--- Task details ---
In the records below, pick out all lines containing the word "will".

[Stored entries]
************

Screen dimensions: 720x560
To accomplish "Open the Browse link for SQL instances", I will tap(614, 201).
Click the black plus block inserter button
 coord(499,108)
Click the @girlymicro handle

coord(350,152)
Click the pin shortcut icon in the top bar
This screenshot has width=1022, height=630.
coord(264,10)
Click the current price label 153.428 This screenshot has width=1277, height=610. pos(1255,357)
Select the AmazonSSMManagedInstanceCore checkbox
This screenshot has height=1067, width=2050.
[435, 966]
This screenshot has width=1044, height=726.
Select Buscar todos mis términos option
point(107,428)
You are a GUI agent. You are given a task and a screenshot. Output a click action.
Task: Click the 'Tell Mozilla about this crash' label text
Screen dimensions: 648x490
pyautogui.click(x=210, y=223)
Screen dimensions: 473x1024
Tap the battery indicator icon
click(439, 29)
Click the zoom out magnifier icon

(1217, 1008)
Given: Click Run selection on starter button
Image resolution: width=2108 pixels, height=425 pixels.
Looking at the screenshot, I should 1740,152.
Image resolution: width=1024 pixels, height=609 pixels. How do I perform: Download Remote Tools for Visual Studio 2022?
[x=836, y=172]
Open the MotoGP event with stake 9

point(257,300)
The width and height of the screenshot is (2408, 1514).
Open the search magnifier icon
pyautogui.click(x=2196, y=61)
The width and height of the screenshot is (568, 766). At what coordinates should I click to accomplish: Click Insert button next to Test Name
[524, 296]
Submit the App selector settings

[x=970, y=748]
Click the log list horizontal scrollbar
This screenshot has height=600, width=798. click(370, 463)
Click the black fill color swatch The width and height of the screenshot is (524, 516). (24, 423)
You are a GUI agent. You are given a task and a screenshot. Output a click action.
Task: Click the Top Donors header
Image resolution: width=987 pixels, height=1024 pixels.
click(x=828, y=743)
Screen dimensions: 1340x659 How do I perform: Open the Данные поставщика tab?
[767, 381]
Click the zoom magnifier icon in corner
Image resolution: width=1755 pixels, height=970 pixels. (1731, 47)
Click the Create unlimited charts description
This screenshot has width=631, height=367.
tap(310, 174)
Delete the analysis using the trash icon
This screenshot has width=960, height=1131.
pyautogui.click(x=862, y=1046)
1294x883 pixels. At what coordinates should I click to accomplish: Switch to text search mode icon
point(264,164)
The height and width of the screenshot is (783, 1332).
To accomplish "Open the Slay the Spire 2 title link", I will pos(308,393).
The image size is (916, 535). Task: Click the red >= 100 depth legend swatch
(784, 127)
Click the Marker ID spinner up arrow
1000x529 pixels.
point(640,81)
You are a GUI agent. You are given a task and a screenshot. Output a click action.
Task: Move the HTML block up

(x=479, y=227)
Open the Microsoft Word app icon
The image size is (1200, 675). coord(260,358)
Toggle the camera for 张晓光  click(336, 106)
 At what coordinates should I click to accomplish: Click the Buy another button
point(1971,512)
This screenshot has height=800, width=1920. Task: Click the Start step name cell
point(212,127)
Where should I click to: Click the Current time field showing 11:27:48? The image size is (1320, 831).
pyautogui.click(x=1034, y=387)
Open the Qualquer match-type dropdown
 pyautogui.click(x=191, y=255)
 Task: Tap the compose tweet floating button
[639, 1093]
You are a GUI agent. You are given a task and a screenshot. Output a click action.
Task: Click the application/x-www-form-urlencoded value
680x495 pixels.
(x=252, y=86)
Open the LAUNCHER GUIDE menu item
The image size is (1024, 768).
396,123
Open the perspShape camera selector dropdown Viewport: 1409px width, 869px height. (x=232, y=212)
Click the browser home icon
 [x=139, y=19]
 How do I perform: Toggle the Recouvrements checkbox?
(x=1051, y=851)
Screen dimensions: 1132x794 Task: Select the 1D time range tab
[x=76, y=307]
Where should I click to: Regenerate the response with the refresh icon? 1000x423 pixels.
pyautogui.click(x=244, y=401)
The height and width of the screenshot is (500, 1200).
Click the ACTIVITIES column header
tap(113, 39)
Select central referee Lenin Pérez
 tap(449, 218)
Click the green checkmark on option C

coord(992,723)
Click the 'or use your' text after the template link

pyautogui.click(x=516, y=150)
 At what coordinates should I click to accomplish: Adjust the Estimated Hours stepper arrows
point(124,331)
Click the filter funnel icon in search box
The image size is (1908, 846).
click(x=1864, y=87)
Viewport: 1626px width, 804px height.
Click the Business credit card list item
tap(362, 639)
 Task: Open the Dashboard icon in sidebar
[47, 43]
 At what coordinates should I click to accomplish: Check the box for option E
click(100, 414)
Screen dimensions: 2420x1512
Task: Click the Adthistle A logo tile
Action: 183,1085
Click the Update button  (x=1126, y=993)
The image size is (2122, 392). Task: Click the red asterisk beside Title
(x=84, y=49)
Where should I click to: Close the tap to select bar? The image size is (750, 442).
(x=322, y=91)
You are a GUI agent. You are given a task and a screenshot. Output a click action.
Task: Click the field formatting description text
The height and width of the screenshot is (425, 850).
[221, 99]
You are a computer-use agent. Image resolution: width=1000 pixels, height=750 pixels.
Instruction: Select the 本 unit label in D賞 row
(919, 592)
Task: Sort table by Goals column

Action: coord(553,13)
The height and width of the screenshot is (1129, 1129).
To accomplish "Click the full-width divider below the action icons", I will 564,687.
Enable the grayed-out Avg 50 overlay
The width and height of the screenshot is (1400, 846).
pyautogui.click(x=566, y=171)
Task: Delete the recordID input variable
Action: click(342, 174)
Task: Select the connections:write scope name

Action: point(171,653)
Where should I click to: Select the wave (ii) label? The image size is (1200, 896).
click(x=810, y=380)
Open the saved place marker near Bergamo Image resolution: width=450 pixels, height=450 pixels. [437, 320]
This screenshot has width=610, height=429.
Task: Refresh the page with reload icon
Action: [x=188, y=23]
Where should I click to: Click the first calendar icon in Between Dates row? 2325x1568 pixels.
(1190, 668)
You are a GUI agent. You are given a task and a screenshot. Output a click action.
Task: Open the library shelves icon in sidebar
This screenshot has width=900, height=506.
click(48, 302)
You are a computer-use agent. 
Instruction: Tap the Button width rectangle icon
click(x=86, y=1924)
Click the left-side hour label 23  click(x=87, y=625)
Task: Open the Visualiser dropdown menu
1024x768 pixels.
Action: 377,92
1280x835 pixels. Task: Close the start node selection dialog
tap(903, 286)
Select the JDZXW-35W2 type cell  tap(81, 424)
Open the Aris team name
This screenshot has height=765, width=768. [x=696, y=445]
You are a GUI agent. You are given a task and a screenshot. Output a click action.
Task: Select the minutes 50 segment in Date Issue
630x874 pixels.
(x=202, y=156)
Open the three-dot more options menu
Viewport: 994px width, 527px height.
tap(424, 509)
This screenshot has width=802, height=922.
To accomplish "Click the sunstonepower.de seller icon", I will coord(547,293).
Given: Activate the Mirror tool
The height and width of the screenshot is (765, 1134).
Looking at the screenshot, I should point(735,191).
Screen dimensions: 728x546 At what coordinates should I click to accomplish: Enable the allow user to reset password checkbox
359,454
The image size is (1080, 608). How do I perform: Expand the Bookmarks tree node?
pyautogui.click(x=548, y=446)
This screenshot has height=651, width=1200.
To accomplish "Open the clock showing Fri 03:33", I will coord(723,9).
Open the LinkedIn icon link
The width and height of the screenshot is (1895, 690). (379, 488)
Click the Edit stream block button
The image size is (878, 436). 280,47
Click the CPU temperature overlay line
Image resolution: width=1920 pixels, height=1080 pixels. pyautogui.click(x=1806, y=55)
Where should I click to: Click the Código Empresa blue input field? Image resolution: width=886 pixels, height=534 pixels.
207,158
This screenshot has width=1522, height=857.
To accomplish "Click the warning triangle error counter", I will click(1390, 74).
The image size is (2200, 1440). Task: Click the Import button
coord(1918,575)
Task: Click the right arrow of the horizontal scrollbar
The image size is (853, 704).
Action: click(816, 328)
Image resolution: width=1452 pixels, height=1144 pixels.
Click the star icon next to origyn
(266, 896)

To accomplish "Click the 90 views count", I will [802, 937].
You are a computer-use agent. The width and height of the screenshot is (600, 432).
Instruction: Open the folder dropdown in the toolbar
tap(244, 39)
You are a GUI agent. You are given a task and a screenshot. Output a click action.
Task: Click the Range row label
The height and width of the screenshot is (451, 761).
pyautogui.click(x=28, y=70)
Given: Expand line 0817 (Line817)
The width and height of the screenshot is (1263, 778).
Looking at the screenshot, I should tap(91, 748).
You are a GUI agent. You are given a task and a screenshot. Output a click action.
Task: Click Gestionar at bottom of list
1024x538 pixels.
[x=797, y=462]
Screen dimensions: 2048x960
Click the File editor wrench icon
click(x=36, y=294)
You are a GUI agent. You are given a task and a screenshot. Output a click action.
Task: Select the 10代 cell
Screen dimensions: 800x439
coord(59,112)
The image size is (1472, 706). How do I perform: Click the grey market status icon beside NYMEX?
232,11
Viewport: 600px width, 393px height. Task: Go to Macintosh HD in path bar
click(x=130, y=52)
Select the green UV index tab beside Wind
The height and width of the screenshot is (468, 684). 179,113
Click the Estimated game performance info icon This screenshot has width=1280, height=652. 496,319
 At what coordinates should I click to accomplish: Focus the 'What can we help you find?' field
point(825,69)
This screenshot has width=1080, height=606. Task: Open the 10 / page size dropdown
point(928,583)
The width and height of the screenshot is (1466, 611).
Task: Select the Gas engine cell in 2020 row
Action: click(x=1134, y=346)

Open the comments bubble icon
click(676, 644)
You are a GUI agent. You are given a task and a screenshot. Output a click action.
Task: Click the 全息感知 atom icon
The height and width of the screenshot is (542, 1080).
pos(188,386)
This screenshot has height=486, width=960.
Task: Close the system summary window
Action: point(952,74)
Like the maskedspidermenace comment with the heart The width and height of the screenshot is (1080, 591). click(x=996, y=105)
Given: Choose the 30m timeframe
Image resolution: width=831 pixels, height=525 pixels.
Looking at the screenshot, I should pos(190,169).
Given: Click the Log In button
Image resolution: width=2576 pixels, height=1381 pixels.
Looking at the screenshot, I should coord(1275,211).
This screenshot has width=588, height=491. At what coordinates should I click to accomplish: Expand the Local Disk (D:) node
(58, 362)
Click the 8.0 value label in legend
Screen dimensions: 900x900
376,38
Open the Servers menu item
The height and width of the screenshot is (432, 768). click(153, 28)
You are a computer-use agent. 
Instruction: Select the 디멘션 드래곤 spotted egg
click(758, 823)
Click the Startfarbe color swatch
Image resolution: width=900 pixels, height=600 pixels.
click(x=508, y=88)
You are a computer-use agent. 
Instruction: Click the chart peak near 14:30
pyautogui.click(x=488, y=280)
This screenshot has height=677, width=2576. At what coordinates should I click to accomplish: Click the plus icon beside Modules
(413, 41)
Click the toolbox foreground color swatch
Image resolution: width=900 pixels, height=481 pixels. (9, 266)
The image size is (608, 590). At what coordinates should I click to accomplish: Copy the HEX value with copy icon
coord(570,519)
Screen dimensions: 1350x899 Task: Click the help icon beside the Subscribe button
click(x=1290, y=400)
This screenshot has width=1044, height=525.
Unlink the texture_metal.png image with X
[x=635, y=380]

************

--- Output of the exercise ---
To accomplish "Open the Browse link for SQL instances", I will tap(614, 201).
To accomplish "Open the Slay the Spire 2 title link", I will pos(308,393).
To accomplish "Click the full-width divider below the action icons", I will 564,687.
To accomplish "Click the sunstonepower.de seller icon", I will coord(547,293).
To accomplish "Open the clock showing Fri 03:33", I will coord(723,9).
To accomplish "Click the warning triangle error counter", I will click(1390, 74).
To accomplish "Click the 90 views count", I will [802, 937].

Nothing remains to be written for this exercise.